A publicação original das observações de Rett, que caracteriza o distúrbio de desenvolvimento neurológico que agora tem o seu nome, apareceu em 1966 no boletim médico austríaco, Wiener Medizinisch Wochenshrift . Este artigo clínico, como a maioria das publicações de Andreas Rett, não foi amplamente divulgado e passou despercebido ao mundo anglófono. Percebendo as limitações da publicação apenas na literatura alemã e tendo-se convencido de que esta síndrome era uma entidade diferente, preparou um filme e um folheto,
"Um tipo especial de atrofia", levando-o a reuniões pediátricas por toda a Europa. A primeira descrição inglesa da síndrome de Rett apareceu no Handbook of Clinical Neurology, em 1977.
Em 1978, independentemente de Rett, Ishikawa e colaboradores do Japão descreveram, numa breve nota, três raparigas com os mesmos sintomas e sinais clínicos descritos por Rett. Esta publicação também passou despercebida.
Em 1980, Karin Dias, uma neurologista pediátrica portuguesa, convidou Bent Hagberg para dar uma conferência sobre Paralisia Cerebral - um assunto que era o principal interesse deste neurologista pediátrico sueco.
Durante o coffee-break da reunião, eles caminharam ao longo dos jardins que rodeavam o edifício onde decorria a conferência. Os médicos vão aos congressos com os casos não diagnosticados nos bolsos, tal como as crianças fazem com os autocolantes dos jogadores de futebol. Mas, ao contrário das crianças, procuram "autocolantes" repetidos e, quando os encontram, descrevem uma "nova" doença. Isto foi o que aconteceu na altura.
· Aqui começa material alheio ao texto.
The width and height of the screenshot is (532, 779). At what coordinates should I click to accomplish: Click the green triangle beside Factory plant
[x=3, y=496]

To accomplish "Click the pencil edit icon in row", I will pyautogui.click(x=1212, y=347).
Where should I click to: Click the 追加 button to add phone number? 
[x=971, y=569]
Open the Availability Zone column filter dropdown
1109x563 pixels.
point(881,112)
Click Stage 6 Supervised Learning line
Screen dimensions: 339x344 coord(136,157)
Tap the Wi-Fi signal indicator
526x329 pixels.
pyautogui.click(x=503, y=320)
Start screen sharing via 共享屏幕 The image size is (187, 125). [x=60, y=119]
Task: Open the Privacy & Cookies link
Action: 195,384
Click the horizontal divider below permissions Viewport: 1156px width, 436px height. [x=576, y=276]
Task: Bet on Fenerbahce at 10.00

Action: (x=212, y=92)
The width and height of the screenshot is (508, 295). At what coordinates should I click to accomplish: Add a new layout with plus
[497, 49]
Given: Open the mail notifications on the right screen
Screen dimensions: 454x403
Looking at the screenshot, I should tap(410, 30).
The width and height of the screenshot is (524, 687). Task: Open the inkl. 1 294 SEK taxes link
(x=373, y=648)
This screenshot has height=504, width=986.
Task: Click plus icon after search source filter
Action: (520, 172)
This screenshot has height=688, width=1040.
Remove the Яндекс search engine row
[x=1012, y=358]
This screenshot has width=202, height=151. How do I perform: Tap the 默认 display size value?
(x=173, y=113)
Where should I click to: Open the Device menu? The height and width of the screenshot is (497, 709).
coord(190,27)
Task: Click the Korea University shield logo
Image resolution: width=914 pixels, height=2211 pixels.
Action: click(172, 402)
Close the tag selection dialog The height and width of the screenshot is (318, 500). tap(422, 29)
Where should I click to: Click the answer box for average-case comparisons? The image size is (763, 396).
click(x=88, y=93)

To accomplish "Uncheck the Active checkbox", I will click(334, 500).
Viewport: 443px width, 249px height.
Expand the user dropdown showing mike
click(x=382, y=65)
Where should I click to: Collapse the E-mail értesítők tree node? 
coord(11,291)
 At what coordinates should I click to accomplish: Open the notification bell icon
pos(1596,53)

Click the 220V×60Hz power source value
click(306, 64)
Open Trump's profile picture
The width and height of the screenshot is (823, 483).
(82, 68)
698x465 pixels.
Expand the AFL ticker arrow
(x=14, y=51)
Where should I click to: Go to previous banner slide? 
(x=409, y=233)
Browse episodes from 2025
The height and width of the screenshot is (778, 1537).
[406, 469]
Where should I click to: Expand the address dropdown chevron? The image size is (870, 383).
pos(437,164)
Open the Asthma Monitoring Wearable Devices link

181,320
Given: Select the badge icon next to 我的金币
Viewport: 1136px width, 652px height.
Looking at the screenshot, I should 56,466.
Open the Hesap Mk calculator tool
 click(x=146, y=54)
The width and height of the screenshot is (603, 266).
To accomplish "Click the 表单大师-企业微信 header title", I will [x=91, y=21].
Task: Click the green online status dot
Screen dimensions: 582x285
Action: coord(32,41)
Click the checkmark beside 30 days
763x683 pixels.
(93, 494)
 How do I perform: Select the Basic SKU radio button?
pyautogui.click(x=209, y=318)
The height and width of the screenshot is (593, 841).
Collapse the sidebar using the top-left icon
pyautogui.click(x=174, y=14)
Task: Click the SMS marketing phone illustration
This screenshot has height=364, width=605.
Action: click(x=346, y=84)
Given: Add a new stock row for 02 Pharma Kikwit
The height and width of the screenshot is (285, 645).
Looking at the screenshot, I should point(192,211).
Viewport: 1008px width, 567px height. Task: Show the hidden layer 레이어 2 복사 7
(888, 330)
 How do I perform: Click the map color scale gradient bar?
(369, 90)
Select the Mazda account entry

Karin Dias (ainda sem conhecer o capítulo de Rett publicado no Manual de Neurologia Clínica) perguntou a Bent Hagberg se alguma vez tinha visto um tipo especial de raparigas com paralisia cerebral, que tinham a particularidade de fazer estereotipias manuais contínuas. Ela tinha quatro casos, todos semelhantes. Nessa altura, ele respondeu que tinha visto esse quadro clínico em ambos os sexos, mas como Karin insistiu que só as raparigas pareciam ter tais sintomas, prometeu-lhe que quando regressasse à Suécia iria verificar os seus ficheiros de registo.
Algum tempo depois, escreveu-lhe uma carta confirmando que só encontrou mulheres com as características acima mencionadas, e apresentou os dados clínicos de 16 raparigas, em 1980, numa reunião de Neurologia Infantil, em Manchester.
Jean Aicardi, um famoso neurologista pediátrico francês, esteve nessa reunião e disse a Hagberg que também tinha várias raparigas com os mesmos achados clínicos. Em novembro de 1983, foi escrito um artigo, com 35 raparigas diagnosticadas como "Morbus Vesslan" (o apelido da primeira rapariga com síndrome de Rett observado por Hagberg: Anne-Marie Vesslund) na Suécia, Portugal e França.
Foi uma colaboradora de Jean Aicardi, consultando um volume do Handbook of Clinical Neurology (2), que notou que a "Morbus Vessland" já tinha sido descrita por Andreas Rett. Imediatamente, mudaram o nome do título da publicação desta nova entidade para "Síndrome de Rett".
O artigo foi publicado numa conhecida revista neurológica, e os critérios diagnósticos para a síndrome foram estabelecidos na segunda conferência internacional sobre a síndrome de Rett, em Viena. Embora apenas três artigos médicos tivessem sido publicados, entre 1961 e 1983, quase 300 apareceram nos oito anos após a publicação nos Anais de Neurologia. .

A síndrome de Rett (RTT) foi reconhecida em todo o mundo, vista em todos os grupos étnicos, e conhecida por aparecer com um padrão de variabilidade clínica cada vez maior. Entretanto, no Outono de 1983, uma jovem mulher chamada Houda Zoghbi estava a fazer um estágio em neurologia pediátrica, em Houston.
Ela tinha lido o primeiro relato da síndrome de Rett numa revista médica americana; no espaço de 2 semanas, encontrou duas raparigas que tinham os sintomas clássicos da doença. Dois anos após o primeiro encontro com doentes com esta doença, Zoghbi pôs de lado a sua carreira clínica e formou-se formalmente como investigadora em Genética na esperança de compreender as causas de doenças como a síndrome de Rett. Em 1999, mais de 30 anos após a primeira descrição clínica, ela descobriu o gene responsável pela síndrome de Rett.